Lagos, Nigeria - The leader of a radical Islamist sect in Nigeria has challenged the nation’s president, saying he could never destroy the group blamed for hundreds of killings this year alone, according to an online video posted Thursday.
The video featuring Imam Abubakar Shekau came as authorities blamed gunmen from the sect known as Boko Haram for killing two civilians in northeast Nigeria.
The 14-minute video posted to YouTube showed Shekau in a white robe, with gunmen holding Kalashnikov rifles around him. A heavy machine gun leaned against a wall as he spoke first in Arabic and later in the Hausa language of Nigeria’s Muslim north.
Shekau said President Goodluck Jonathan would be unable to stop the group’s attacks.
“Jonathan, you the helpless, we heard that you intend and want to destroy us, but this talk is useless when it is said by an infidel because only God can destroy us,” Shekau said in Arabic. “Until now, nobody was able to do that (destroy us), and you too will not be able to do anything, with God’s help.”
Nigeria’s north has been under increasing attack by Boko Haram, which is blamed for more than 390 killings this year alone, according to an Associated Press count. Boko Haram has killed Christians, Muslims and foreigners in its growing fight against the Nigerian government over the introduction of strict Shariah law across the country and the release of all imprisoned followers.

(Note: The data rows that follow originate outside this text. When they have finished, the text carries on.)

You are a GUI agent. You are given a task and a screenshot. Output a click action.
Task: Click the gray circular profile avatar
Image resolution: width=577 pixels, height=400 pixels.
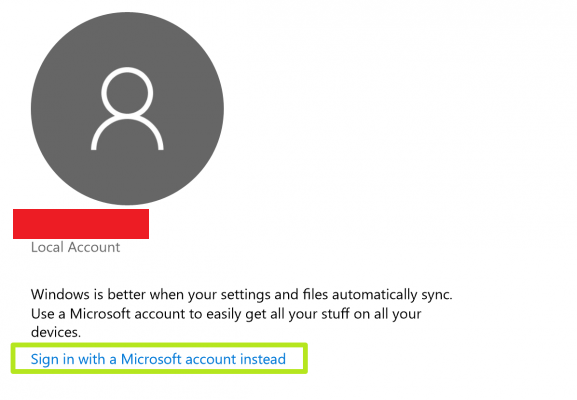click(127, 109)
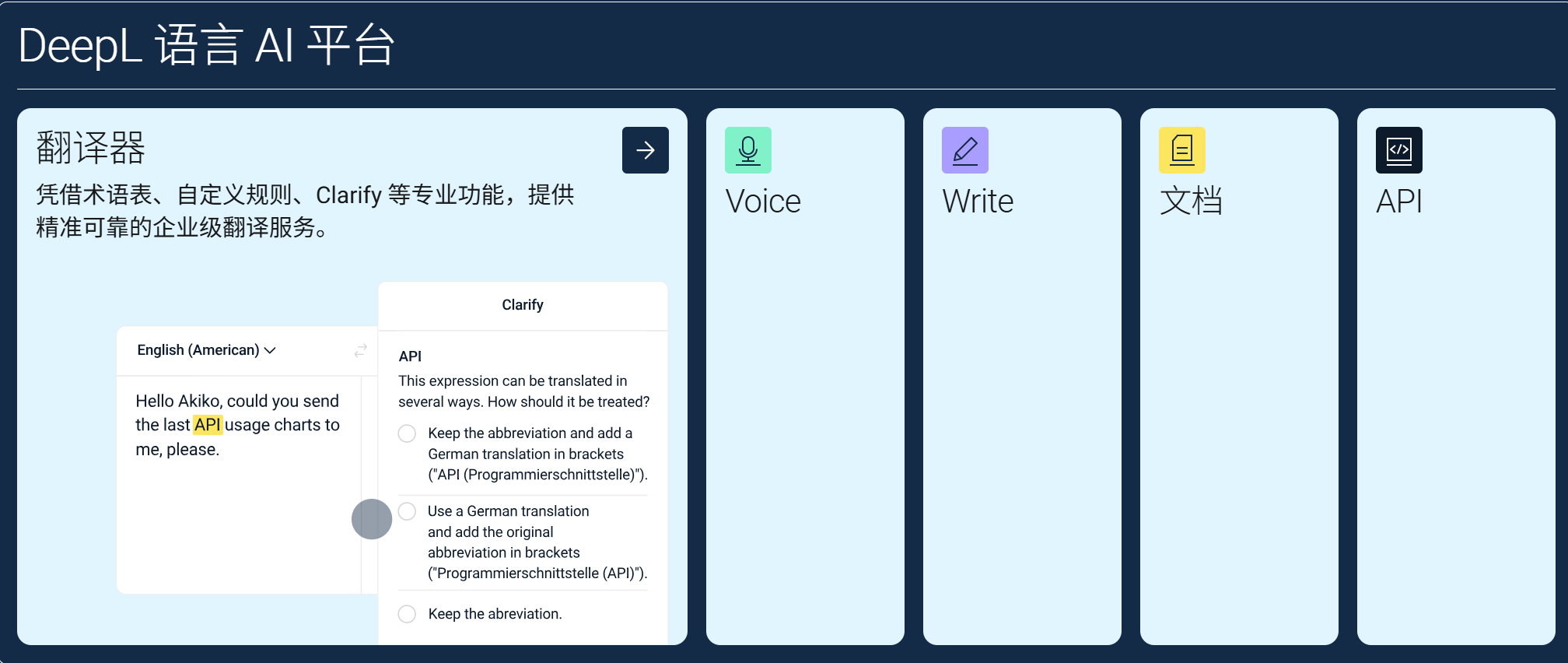This screenshot has height=663, width=1568.
Task: Open the English (American) language dropdown
Action: pos(198,350)
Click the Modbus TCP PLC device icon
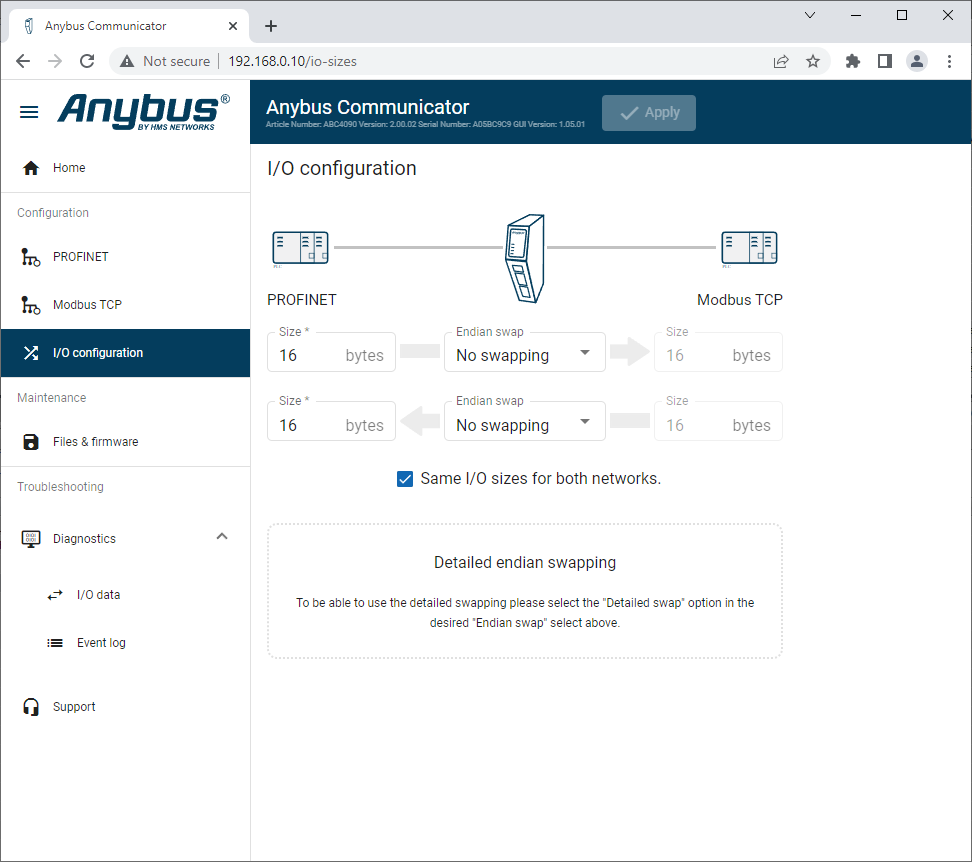Screen dimensions: 972x862 click(749, 248)
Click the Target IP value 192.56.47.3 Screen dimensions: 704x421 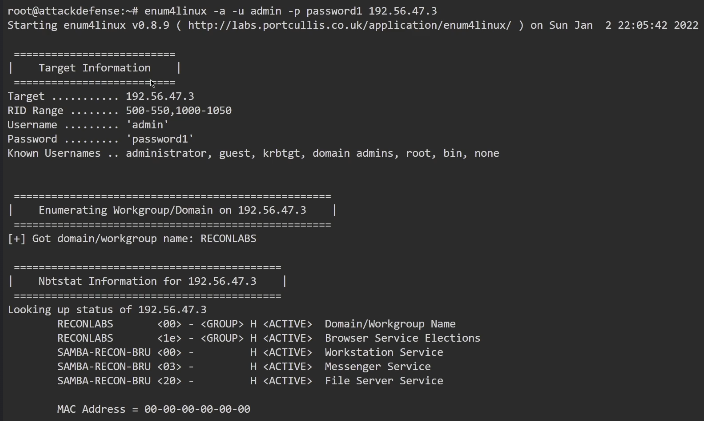point(160,96)
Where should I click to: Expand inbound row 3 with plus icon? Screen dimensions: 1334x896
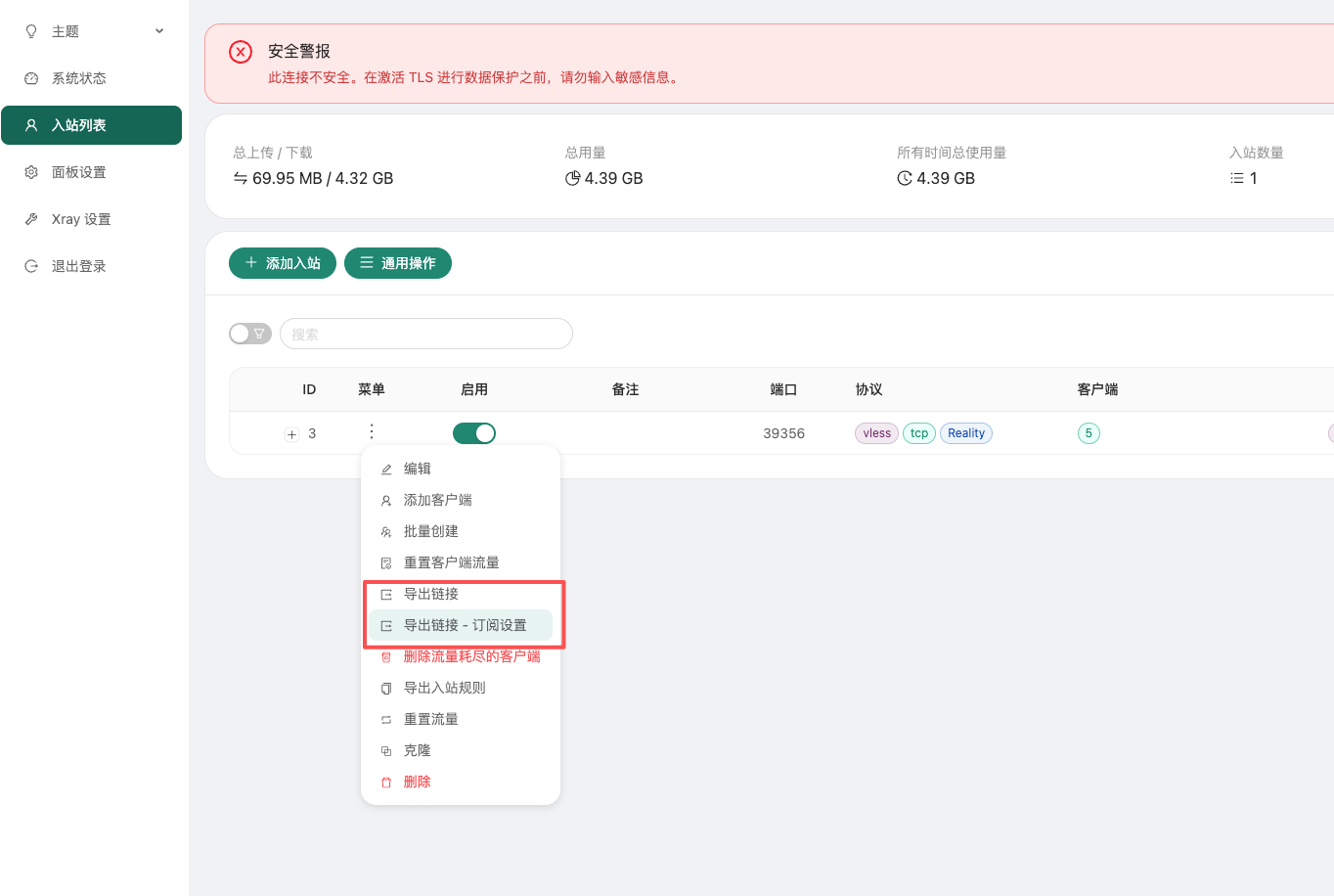(x=291, y=434)
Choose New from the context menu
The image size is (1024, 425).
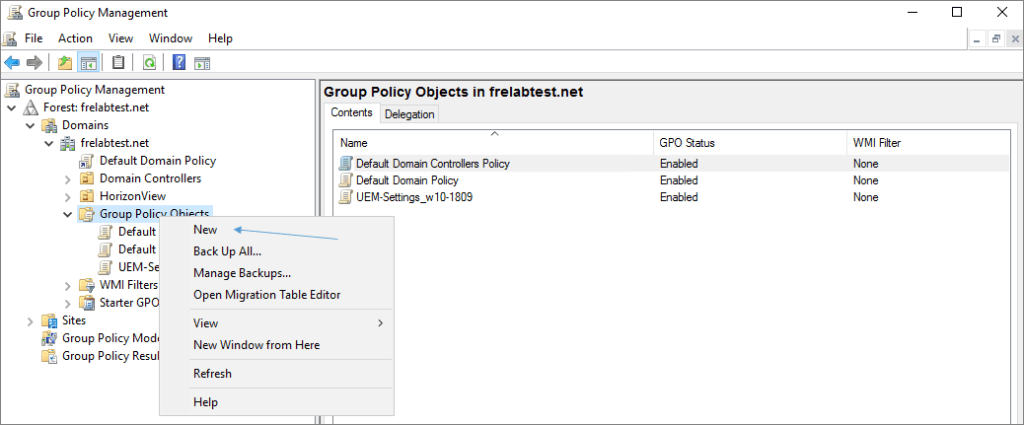(205, 230)

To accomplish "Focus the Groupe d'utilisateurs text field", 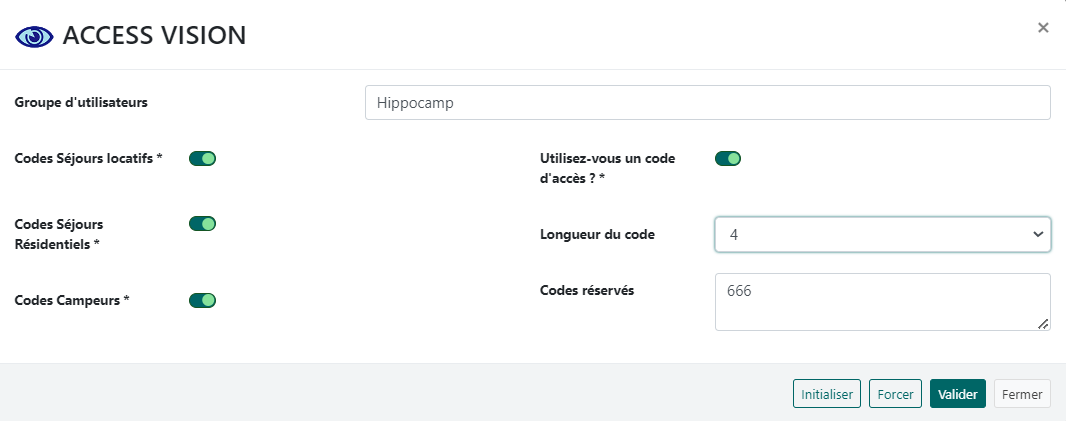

Nigeria, a multiethnic nation of more than 160 million people, is split largely between a Christian south and a Muslim north. Anger over crushing poverty and corrupt politicians has grown more acute in recent years in the north, fueling resentment against the government and the West in this oil-rich nation.
The video posted Thursday included no claims of responsibility for a suicide car bombing Easter Sunday in Kaduna that killed at least 41 people. Suspicion for the attack immediately fell on the group as witnesses said the suicide bomber had been apparently trying to get close to a church before the explosion. Boko Haram has attacked churches in the past, as well as the U.N. headquarters in Nigeria’s capital Abuja.
Meanwhile Thursday, a military spokesman said suspected gunmen from the sect shot dead a Christian Igbo trader at a market in Maiduguri, the city where the sect once had its main mosque. Witnesses blamed another shooting Wednesday night on the sect, as a flyer pasted on the wall of the home of the deceased bore a warning that people should not criticize the sect.
The video Thursday showed a new sophistication for the group. Shekau has issued videos via YouTube in the past, though this one included a Hausa-language song at the beginning about the sect, saying its members were ready to kill nonbelievers.
The beginning of the video also showed a logo of two crossed Kalashnikov rifles around a Quran and a black Islamist flag. That symbol mirrors one used by al-Qaida in the Islamic Maghreb, a group that diplomats and officials believe has loose ties with Boko Haram.
At one point, Shekau even smiles as he describes the ongoing fighting between Boko Haram and the government.
“One day you kill 1,000, and then we turn back, then after two days we kill your own 100,” Shekau said. “We’re turning it around like the way it is in the Quran.”